→ **Action item**
Among the entries, find the lines with the string "agent" and report them.

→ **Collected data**
_ _ _ _ _

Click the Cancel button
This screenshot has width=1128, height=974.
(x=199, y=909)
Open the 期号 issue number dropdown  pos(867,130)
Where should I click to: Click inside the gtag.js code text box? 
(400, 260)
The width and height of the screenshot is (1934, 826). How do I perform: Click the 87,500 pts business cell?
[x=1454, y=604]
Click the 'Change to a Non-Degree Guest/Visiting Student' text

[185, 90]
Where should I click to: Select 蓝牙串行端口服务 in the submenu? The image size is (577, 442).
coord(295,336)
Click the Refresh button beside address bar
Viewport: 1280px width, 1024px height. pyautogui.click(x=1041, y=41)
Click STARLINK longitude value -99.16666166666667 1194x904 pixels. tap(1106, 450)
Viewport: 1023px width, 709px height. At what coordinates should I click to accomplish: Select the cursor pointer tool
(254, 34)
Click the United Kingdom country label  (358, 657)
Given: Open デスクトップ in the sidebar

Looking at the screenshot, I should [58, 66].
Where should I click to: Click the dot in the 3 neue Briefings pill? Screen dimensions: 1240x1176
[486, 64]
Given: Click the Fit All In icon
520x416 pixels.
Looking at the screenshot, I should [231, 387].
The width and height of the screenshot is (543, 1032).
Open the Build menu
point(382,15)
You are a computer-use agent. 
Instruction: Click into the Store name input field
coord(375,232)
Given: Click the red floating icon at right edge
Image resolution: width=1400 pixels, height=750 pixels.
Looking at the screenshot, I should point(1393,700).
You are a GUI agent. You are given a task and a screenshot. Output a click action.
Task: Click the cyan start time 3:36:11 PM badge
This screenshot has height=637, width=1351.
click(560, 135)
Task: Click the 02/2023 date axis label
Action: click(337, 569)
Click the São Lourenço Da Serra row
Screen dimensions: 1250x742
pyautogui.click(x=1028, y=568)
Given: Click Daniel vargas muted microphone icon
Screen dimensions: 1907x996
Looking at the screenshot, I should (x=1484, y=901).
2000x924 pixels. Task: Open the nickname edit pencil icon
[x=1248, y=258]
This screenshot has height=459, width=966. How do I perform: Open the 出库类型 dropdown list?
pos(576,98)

_ _ _ _ _

→ **Response to the task**
You are a computer-use agent. 
You are a GUI agent. You are given a task and a screenshot. Output a click action.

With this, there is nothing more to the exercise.